OKCupid Date-A-Scientist Portfolio Project

Dear All,

For this project I used GitHub pages, link below:
My OKCupid Project

It took me couple of weeks to finish it , and I’m quite satisfied with result. Now when I know more, I’ll probably create another version with same project objective.

Thanks for constructive feedback.

1 Like

Hi Tamaricki.

Really cool and well structured project: well done on every component of it.

I had a flick through and the only thing that really stands out to me as a red flag is how you encode the variables into numbers for the ML component of the project. The need for the following will vary from project to project but what follows should be considered standard practise for achieving best results in most circumstances.

So, the ML models try to find associations in the data presented to it. Because it can’t interpret strings (usually) you rightfully encode it to values. Consider the following from your code:

map_ethnicity = {‘unknown’:-1,‘native american’:0, ‘middle eastern’:1, ‘pacific islander’: 2, ‘indian’:3, ‘other’: 4, ‘black’: 5, ‘latin’: 6, ‘asian’: 7, ‘multiethnic’: 8, ‘white’: 9}

Now what is the numerical difference between a native american and a pacific islander? There is none of course, but according to how the model will interpret the code, there is an exact number for the difference: 2 in fact, which apparently is exactly one third the distance between a native american and a ‘latin’. You’ve made an ordinal relationship where none exists.

Your best solution to this is one-hot encoding, which was covered earlier in the course, and basically makes a sequence of binary columns to determine whether the individual meets each ethnic condition or not.


map_drinks = {‘not at all’:1, ‘rarely’:2, ‘socially’: 3, ‘often’:4, ‘very often’:5, ‘desperately’: 6}

…DOES make sense in this instance because it IS ordinal (you can argue whether the distance between “socially” and “often” is equivalent to the distance between “not at all” and “rarely” but its not a big deal).
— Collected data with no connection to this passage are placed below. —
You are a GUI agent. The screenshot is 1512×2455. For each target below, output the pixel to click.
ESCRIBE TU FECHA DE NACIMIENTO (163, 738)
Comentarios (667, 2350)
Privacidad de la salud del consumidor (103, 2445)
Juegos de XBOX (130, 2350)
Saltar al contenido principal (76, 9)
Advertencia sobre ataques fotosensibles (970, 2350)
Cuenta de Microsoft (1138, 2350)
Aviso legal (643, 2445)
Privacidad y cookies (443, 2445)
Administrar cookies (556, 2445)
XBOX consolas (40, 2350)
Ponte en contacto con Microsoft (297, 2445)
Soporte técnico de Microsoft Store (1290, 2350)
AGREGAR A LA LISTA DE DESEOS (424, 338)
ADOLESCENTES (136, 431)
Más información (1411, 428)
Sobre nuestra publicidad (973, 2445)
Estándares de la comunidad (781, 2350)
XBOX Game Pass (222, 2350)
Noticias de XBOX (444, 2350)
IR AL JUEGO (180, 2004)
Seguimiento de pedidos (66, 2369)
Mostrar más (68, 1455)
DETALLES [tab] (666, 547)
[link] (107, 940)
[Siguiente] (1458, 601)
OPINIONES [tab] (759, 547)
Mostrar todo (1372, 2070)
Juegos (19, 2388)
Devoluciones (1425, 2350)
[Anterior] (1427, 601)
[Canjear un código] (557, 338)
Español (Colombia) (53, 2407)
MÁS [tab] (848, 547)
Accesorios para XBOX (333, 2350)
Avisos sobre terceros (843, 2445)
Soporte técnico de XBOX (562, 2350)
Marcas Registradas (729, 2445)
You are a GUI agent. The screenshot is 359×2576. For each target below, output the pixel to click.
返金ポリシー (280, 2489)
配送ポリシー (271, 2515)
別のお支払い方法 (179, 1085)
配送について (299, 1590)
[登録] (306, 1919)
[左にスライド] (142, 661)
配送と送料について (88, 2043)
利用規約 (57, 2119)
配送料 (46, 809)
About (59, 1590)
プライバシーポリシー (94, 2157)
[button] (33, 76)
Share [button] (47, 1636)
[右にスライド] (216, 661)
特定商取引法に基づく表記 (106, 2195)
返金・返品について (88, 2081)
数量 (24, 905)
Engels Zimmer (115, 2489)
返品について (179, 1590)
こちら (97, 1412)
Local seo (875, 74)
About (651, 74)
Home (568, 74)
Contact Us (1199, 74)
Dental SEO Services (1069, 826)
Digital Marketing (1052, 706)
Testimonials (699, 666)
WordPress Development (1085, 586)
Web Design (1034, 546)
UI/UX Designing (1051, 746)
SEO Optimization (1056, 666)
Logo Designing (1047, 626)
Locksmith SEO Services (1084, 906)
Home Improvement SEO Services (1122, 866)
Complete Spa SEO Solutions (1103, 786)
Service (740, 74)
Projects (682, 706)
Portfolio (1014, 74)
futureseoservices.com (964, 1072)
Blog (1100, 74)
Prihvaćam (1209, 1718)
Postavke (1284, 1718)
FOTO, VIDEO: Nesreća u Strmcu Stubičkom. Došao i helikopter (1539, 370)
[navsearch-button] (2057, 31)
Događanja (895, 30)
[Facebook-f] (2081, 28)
Also if you do want to encode variables like how you have done, it’s probably quicker to use from sklearn.preprocessing import LabelEncoder, or cat.codes if you want to explicitly declare an order to the sequence:

df_for_age_ML[‘drugs’] = pd.Categorical(df_for_age_ML[‘drugs’], [‘never’, ‘Not reported’, ‘sometimes’,
‘often’], ordered = True)

df_for_age_ML[‘drugs’] = df_for_age_ML[‘drugs’].cat.codes

1 Like

Thanks net3879063533,

You are absolutely right: I mapped ethnicity values as they were ordinal but they’re not . That is another lesson learn for me: I need to become more ‘comfortable’ in using available modules instead of manual work.